Inhibitory and excitatory neurotransmitters in the cerebrospinal fluid of epileptic dogs

OBJECTIVE: To determine concentrations of excitatory and inhibitory amino acids in CSF of a large number of dogs with idiopathic epilepsy or genetic epilepsy and to evaluate changes in CSF amino acid concentration with regard to drug treatment and sex. ANIMALS: 35 Labrador Retrievers with genetic epilepsy (20 male and 15 female), 94 non-Labrador Retrievers with idiopathic epilepsy (71 male and 23 female), and 20 control dogs (10 male and 10 female). PROCEDURE: Collection of CSF was performed > 72 hours after the occurrence of seizures. Cerebrospinal fluid concentrations of gamma-aminobutyric acid (GABA), glutamate (GLU), aspartate (ASP), serine, and glycine were determined by use of high performance liquid chromatography with electrochemical detection. RESULTS: CSF concentrations of GABA and GLU were significantly lower in Labrador Retrievers with genetic epilepsy (LR-group dogs) than in control-group dogs or in non-Labrador Retrievers with idiopathic epilepsy (non-LR-group dogs). The GLU-to-GABA ratio was significantly higher in LR-group dogs than in non-LR-group dogs. CSF concentrations of GLU and ASP were significantly lower when all dogs with epilepsy (non-LR- and LR-group dogs combined) were compared with control-group dogs. CONCLUSIONS AND CLINICAL RELEVANCE: A decrease in CSF concentrations of GABA appears to play a role in the pathogenesis of genetically determined epilepsy in Labrador Retrievers. However, this decrease in CSF concentrations of GABA may also be a consequence of seizure activity. The GLU-to-GABA ratio may prove to be a useful indicator of genetic epilepsy in Labrador Retrievers.     

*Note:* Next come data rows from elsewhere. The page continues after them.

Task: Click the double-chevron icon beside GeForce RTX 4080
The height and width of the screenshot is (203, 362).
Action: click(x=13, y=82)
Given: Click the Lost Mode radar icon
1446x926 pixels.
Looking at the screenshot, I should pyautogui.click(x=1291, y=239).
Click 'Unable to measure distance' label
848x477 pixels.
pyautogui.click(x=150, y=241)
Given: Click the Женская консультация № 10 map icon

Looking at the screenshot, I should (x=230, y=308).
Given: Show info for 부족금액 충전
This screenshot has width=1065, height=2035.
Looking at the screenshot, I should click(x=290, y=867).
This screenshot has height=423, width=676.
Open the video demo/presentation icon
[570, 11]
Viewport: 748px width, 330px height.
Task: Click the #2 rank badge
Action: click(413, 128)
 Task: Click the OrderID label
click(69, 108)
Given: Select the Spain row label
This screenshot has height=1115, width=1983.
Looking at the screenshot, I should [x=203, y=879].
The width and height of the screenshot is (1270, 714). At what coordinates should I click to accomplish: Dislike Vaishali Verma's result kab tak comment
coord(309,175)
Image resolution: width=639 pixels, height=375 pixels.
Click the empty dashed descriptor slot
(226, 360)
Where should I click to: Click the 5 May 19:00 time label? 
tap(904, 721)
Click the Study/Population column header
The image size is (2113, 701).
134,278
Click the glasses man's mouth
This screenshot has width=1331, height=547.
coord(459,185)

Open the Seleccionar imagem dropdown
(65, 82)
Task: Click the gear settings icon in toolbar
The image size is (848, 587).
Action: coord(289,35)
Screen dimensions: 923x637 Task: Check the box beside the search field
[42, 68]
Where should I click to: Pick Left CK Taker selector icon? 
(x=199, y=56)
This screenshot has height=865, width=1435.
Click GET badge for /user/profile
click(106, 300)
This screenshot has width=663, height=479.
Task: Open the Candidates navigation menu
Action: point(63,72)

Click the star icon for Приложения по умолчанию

Treatment of partial seizures and seizure-like activity with felbamate in six dogs

Six dogs with partial seizures or partial seizure-like activity were treated with the antiepileptic drug felbamate between 1993 and 1998. All dogs had a history and results of diagnostic testing suggestive of either primary (idiopathic) or occult secondary epilepsy. Dogs ranged between four months and eight years of age at the onset of seizure activity. The median time period between onset of the first seizure and the start of felbamate therapy was 3.8 months (range 0.75 to 36 months). Median duration of therapy was nine months (range two to 22 months). All dogs experienced a reduction in seizure frequency after felbamate administration. Median total number of seizures post-treatment was two (range 0 to 9). Two dogs had an immediate and prolonged cessation of seizure activity. Steady-state trough serum felbamate concentrations measured at two weeks, and one, 12 and 22 months after the commencement of therapy in four dogs ranged between 13 and 55 mg/litre (median 35 mg/litre). Reversible haematological adverse effects were detected in two dogs, with one dog developing concurrent keratoconjunctivitis sicca. These results suggest that felbamate can be an effective antiepileptic drug without life-threatening complications when used as monotherapy for partial seizures in the dog.